------ PROVIDED RECORDS

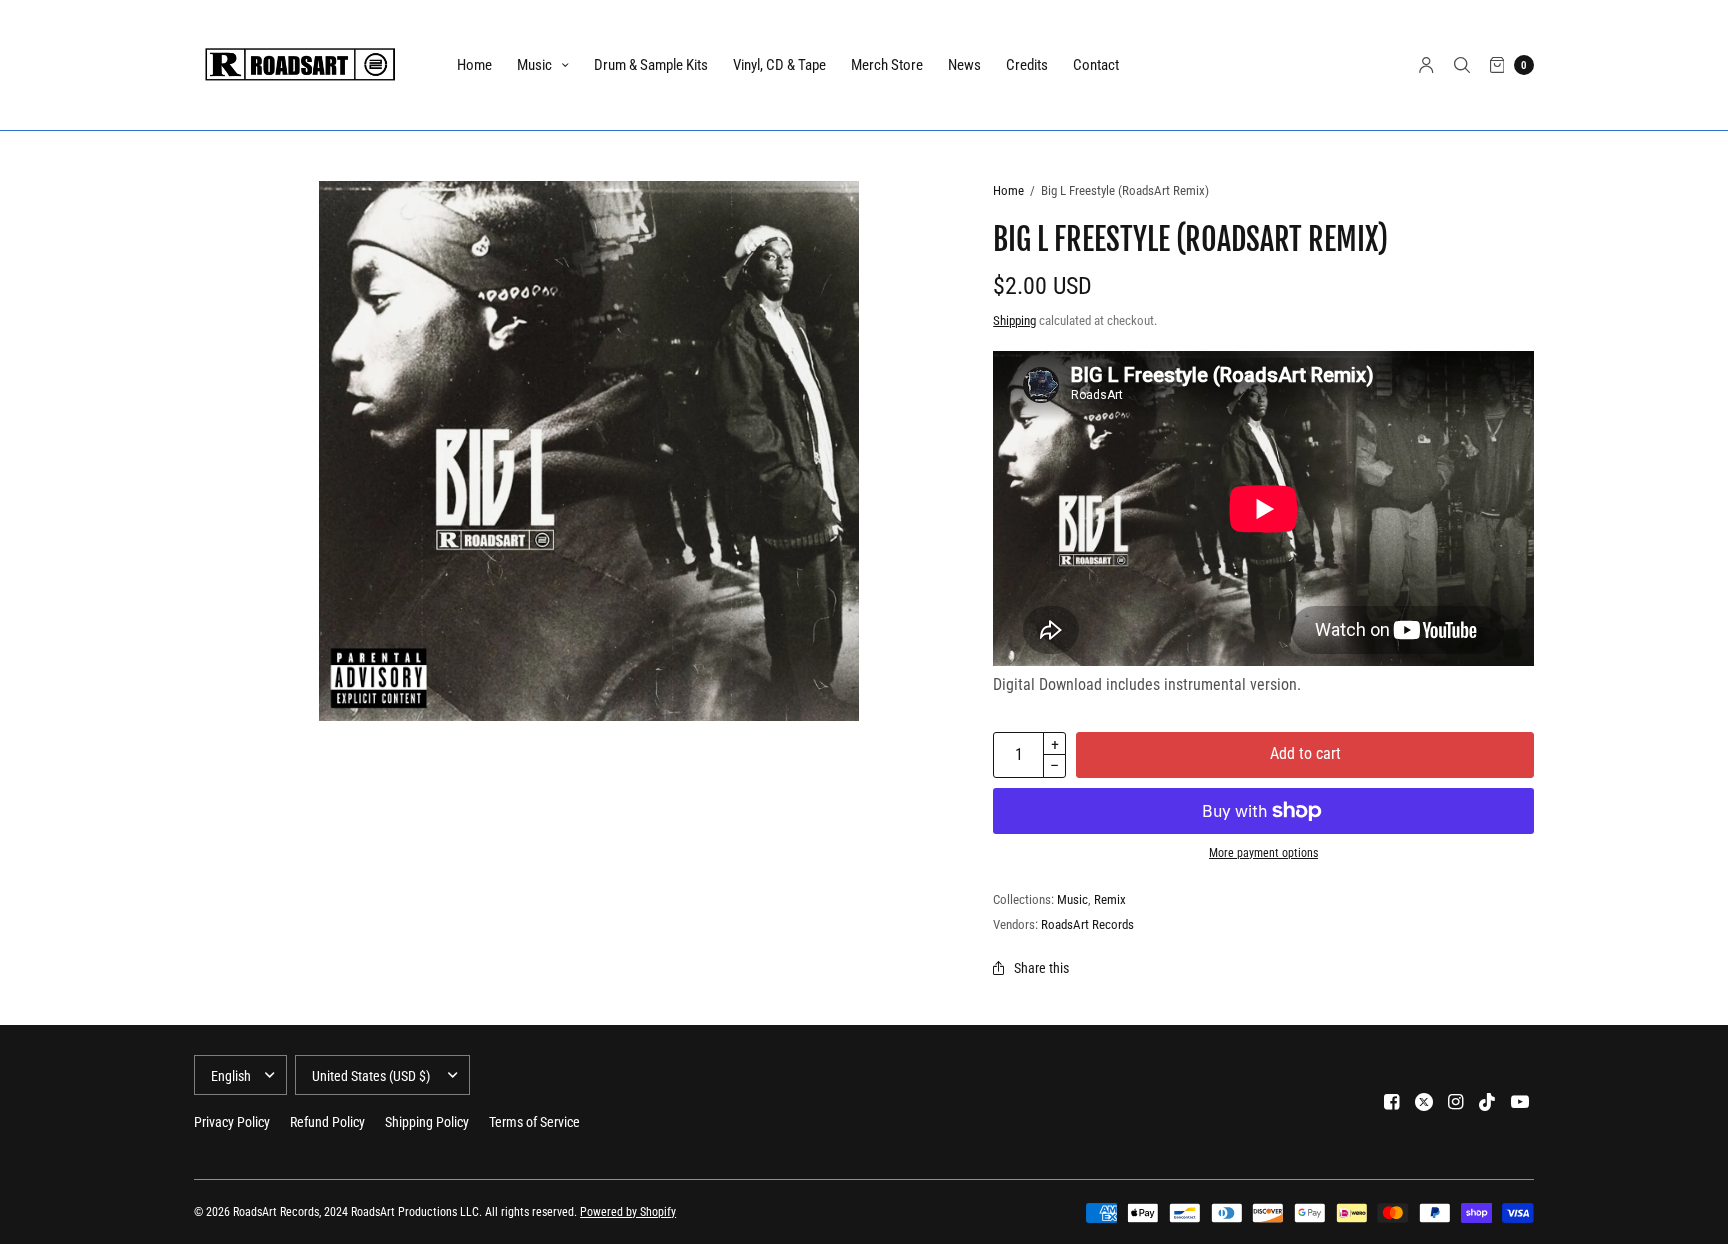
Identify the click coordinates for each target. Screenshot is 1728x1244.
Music (534, 65)
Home (474, 65)
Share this (1041, 968)
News (964, 65)
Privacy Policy (232, 1122)
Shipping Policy (427, 1122)
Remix (1110, 899)
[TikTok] (1488, 1102)
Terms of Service (534, 1122)
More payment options (1263, 853)
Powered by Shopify (628, 1212)
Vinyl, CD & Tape (779, 65)
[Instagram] (1456, 1102)
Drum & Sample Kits (651, 65)
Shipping (1014, 320)
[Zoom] (589, 451)
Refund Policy (327, 1122)
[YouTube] (1520, 1102)
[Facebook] (1392, 1102)
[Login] (1426, 65)
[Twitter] (1424, 1102)
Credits (1027, 65)
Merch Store (887, 65)
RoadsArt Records (1087, 924)
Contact (1096, 65)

------------

Go through the preceding material and copy each line that has the word "Policy".

RESPONSE BOX:
Privacy Policy (232, 1122)
Shipping Policy (427, 1122)
Refund Policy (327, 1122)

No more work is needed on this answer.